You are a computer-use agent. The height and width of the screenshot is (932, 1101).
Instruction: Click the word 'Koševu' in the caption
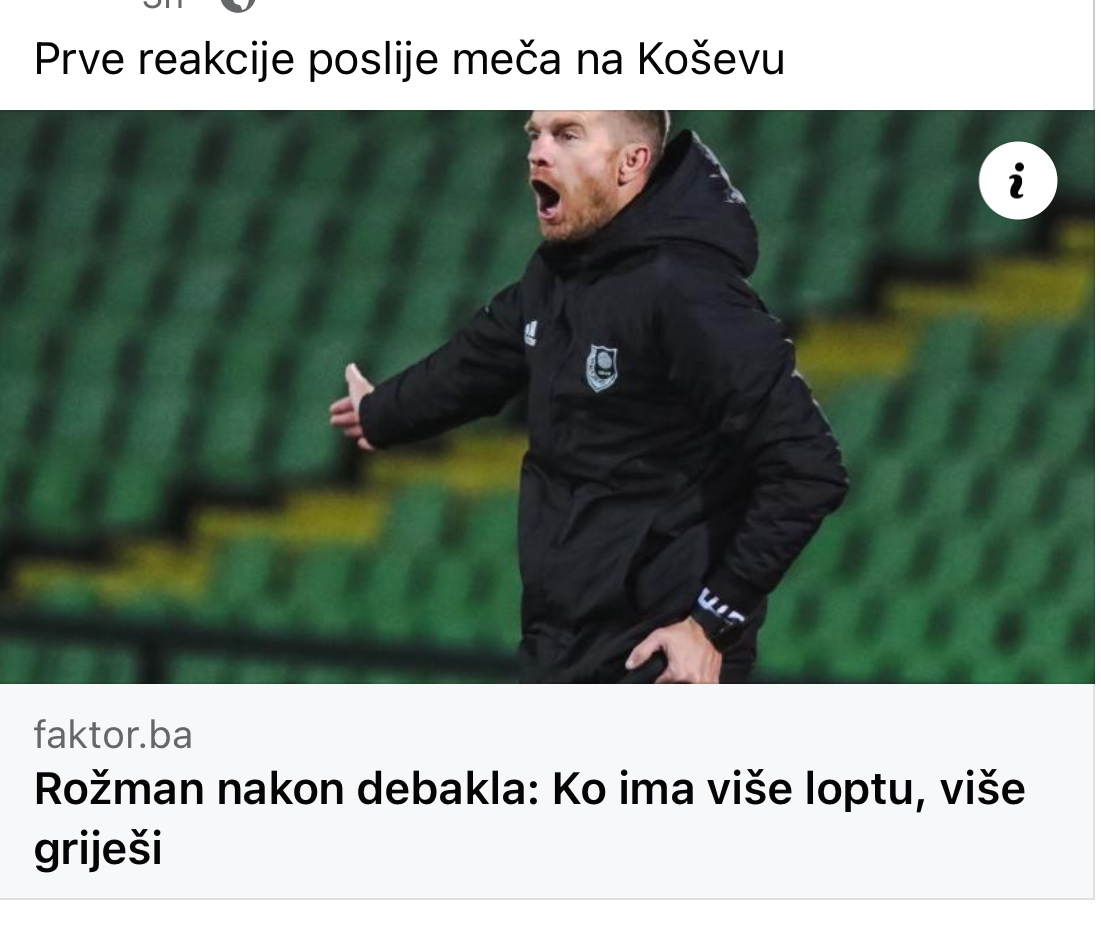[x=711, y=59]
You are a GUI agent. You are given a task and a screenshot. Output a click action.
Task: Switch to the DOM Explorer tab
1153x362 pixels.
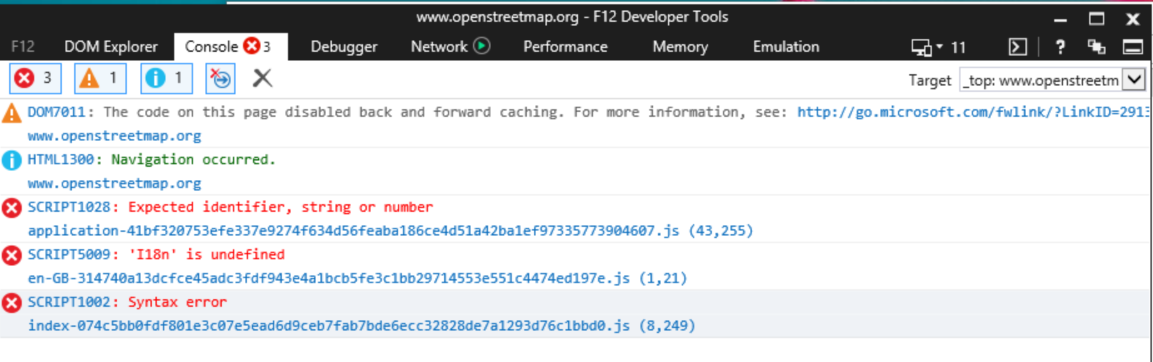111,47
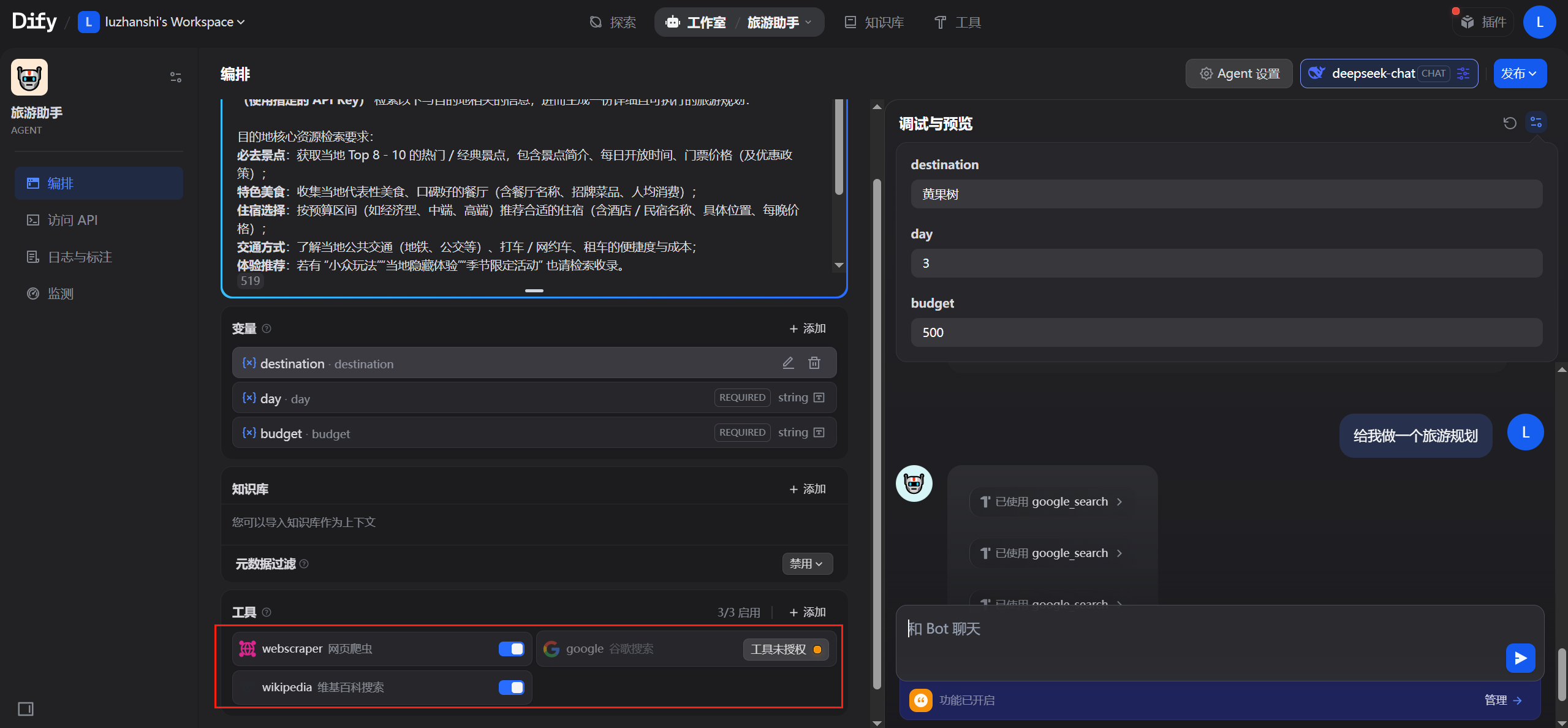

## WRITTEN PROBLEM:
Print the lines above word for word, but leave out the pictures.

## ANSWER TO THE TASK:
You are a computer-use agent. The height and width of the screenshot is (932, 1101).
Instruction: Click the word 'Koševu' in the caption
[x=711, y=59]
You are a GUI agent. You are given a task and a screenshot. Output a click action.
Task: Switch to the DOM Explorer tab
1153x362 pixels.
111,47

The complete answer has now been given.